Los infinitos nombres del diablo.

Primer capítulo

He muerto. No ha sido una muerte dulce, tampoco dolorosa. Una
extraña sudoración ha perlado mi frente. Siento un impacto, un
bloqueo en alguna parte de mi organismo y un estertor, seco,
silbante… definitivo. He muerto.
Mi cabeza ha cedido vencida por el peso de la muerte, la barbilla se
apoya sobre el pecho en un último gesto de afirmación a la vida que ya
se ha escapado. Sin embargo, mis manos permanecen sobre el mantel esperando inútilmente que me traigan el próximo plato. Sé que ya no habrá más, a menos que, en el infierno, sirvan la ceniza en bandeja.

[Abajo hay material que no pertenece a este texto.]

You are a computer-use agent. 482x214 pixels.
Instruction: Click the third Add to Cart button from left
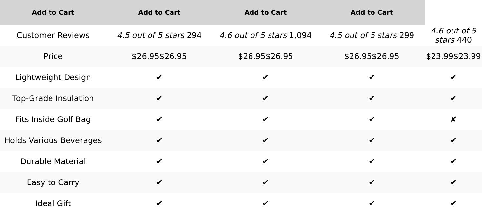(x=265, y=12)
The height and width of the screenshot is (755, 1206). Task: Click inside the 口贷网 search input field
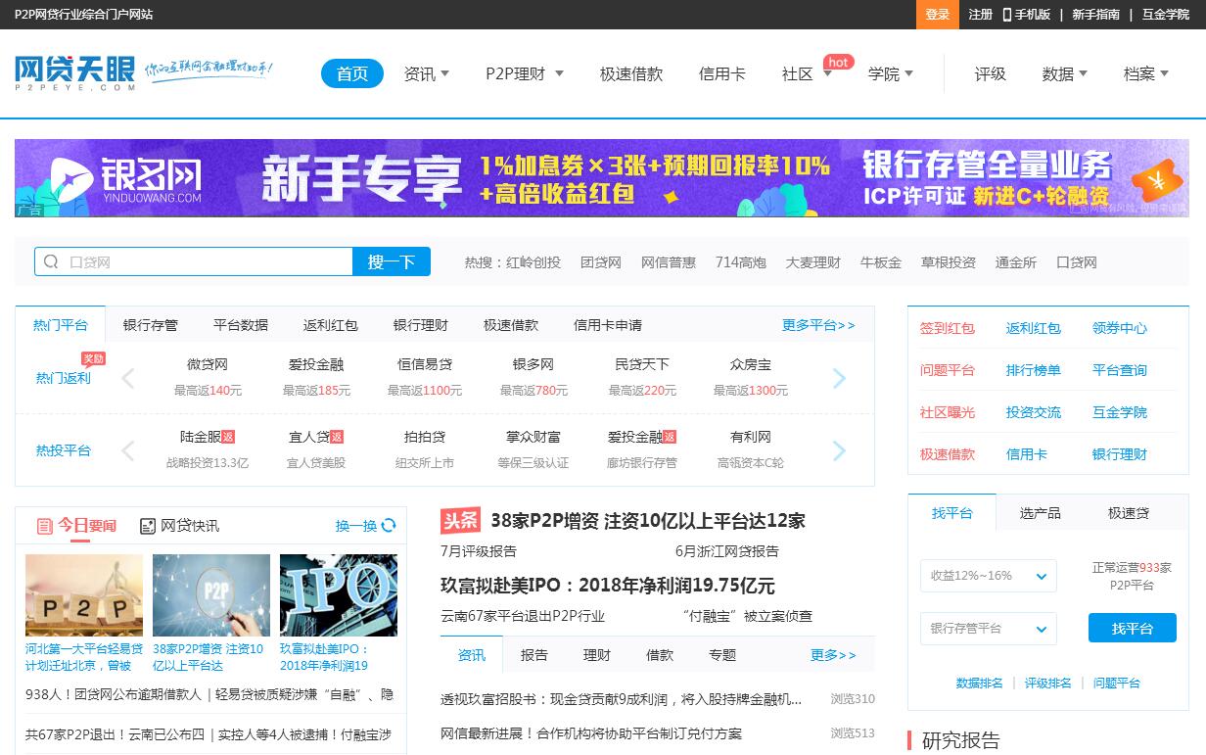click(x=206, y=262)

En pocos segundos voy perdiendo los veintiún gramos de mi espíritu y
espero, nada impaciente, ver la luz que me conducirá no sé adonde. Trato de discernir si la Parca ha venido a buscarme porque me tenía en su lista o si alguien ha precipitado su visita envenenando el plato que comía tan a gusto. No se equivoquen, no muere un inocente. He vivido con desenfreno y eso, habitualmente, es sinónimo de culpabilidad. Tampoco muere un justo ni un hombre generoso, todo lo que he hecho ha sido para mi conveniencia, por mi interés y para mis excesos. Mañana dirán que ha muerto un patriota, un mecenas, un alma noble. No les crean, o sí. Los hombres como yo viven de la confianza y de la buena voluntad de los simples. Acumulamos las mayores mentiras detrás de las más bellas banderas y siempre hemos tenido el armario de la metáfora lleno de cadáveres.
Parece que alguno de los comensales ya se ha dado cuenta de mi nada
protocolaria rigidez. Oigo algunos comentarios soto voce. Alguien ha subido el volumen de la música. Un par de camareros me levantan a mí ya la silla en volandas y me llevan a un despacho al otro lado del salón.
Alguien comenta a los invitados que ha sido un desfallecimiento y que
pronto me reincorporaré a la fiesta. Miente como yo lo he hecho tantas
veces. Uno de los presentes, con apariencia de galeno, me examina las
pupilas y el pulso; se gira hacia el grupo de cabezas que me rodean y dice en un tono solemne: Ha muerto. ¡Eso ya lo sabía yo!, pero debo confesar que todavía tenía alguna esperanza. Quiero gritarle que no he muerto, que me han matado, ahora estoy seguro. No obstante, nada surge de mi garganta. Veo al fin la pretendida luz, no es nada brillante, más bien es una niebla oscura y densa, tampoco veo pasar mi historia, ni recuerdos de niñez, ni locuras de juventud, ni canalladas de adulto; sólo surge una imagen, la imagen de ella, la imagen de mi pecado, de mi traición, y trato, inútilmente, de pedirle perdón. Una voz en mi interior me dice que ya es tarde y lloro como nunca he llorado, sin lágrimas y sin gemidos… como los cobardes.